Vancouver Riots and the Total Damage Inflicted on Cars and Vehicles

In June of 2011 the Canucks were playing in the championship for the Stanley Cup. (Ice hockey for those who are not fans). They were doing great and made it to the 7th game where they choked and did not score a single point. They lost the game 4-0 and apparently this was quite upsetting to some of the fans. They began throwing beer bottles at the giant televisions that had been set up in a staged area for fans and then started setting garbage cans and even cars on fire. This was the beginning of a huge riot that tore through the peaceful city of Vancouver and made headlines around the world. Fistfights were going on all around and cars were even flipped over. The police ended up having to use flash bombs to try to regain some sort of control over the situation.
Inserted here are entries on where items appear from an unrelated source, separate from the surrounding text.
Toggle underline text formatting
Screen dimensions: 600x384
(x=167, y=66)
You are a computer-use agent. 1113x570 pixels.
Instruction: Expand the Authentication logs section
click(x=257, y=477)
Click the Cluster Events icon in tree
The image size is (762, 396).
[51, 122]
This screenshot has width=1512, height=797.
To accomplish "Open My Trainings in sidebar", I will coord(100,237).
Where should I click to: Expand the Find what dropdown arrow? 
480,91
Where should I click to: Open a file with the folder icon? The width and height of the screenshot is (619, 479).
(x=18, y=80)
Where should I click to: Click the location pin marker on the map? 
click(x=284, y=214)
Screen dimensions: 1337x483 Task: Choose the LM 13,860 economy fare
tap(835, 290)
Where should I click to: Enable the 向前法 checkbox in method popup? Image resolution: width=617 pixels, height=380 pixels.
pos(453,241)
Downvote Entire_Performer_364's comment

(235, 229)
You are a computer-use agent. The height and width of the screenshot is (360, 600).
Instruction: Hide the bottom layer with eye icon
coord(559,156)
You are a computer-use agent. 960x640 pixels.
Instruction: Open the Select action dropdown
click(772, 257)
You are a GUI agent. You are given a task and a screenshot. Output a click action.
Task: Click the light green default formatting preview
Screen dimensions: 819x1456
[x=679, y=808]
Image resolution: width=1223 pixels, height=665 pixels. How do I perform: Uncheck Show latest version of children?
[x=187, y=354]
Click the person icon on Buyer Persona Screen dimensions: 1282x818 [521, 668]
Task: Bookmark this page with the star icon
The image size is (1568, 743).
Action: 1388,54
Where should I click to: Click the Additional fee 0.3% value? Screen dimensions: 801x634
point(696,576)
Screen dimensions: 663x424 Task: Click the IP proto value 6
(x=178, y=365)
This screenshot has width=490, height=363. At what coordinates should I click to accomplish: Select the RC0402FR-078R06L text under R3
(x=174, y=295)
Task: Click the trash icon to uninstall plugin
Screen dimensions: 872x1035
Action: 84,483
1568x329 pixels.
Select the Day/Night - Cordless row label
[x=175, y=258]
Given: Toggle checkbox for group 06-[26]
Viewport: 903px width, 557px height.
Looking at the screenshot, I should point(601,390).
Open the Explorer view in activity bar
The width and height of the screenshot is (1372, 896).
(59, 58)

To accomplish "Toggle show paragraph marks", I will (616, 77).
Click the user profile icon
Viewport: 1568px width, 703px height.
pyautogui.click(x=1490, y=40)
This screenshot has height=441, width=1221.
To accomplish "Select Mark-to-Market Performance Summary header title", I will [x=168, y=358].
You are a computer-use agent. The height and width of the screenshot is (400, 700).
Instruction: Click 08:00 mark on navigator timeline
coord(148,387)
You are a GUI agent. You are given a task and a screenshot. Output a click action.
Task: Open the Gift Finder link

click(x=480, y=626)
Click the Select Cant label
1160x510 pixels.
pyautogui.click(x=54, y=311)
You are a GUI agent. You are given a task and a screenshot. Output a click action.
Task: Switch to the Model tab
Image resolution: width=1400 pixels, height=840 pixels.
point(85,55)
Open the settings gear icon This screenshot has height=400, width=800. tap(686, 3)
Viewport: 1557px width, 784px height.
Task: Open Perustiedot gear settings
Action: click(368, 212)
Hundreds of people were trapped in a theater by the rioters and could not get out for hours. The level of debt and bad credit loans for cars rose drastically during the aftermath, see bad-credit-loans.ca.

The resulting investigation lasted over 2 years and cost an estimated $2 million in damage and legal fees. When it was finally over with there were more than 100 people arrested and an even greater number that were injured. One rioter even took a firework to the groin! 1 person was critically injured, 4 were stabbed and 9 of the police officers trying to regain control of the situation were injured as well. The legal implications of a riot are catastrophic, nothing had happened like this in Vancouver since 1994. This time however, due to the advancing technology with cell phones and cameras a lot of people were standing by taking pictures and video; almost all of which ended up on the internet. Millions of photos were delivered to the authorities who had to sift through them looking for evidence and finding out who was responsible for what. There were even 3 Australians who were later arrested for the parts that they took in the riot. Many people had reputation problems afterwards which lead to the need for ways to boost credit scores and secure a loan.

Damage to Cars and Vehicles

It’s safe to say the lawyers for this event will make a fortune, personal injury and criminal lawyers alike. ICBC, an insurance company in Vancouver sued 46 people for damaging over 77 cars and vehicles that were insured by them and damaged or destroyed in the riot. This was a civil suit and not a criminal one. It was reported that ICBC had paid claims totaling over half of a million dollars in claims for vehicles that had smashed windows or scratches. There were vehicles that had been overturned, had been caved in from people jumping on them or hit with different objects and even set on fire. It was also reported that most of the 77 vehicles in question were damaged too badly to repair and so they were written off. There were also 2 police cars that were set on fire. All in all, 17 vehicles were burned.

Clean up

More than 15,000 people showed up the day after the riots to help with clean up. They took a day off of work to prove to the world that not all Canuck fans were as bad as the people who rioted.

Investigation Results

It was later found that the riot had been started by a small group of people who had actually come to watch the game with the specific intention of starting a very unpeaceful riot. Some of them had been linked to protests at the opening day for the 2010 Winter Olympics. When they came to watch the game that night they brought things with them like gasoline, eye protection and other assorted tools that were used in smashing up cars and store windows. They even through newspaper boxes that were left in the area through windows. Property damage has been estimated at $4.2 million.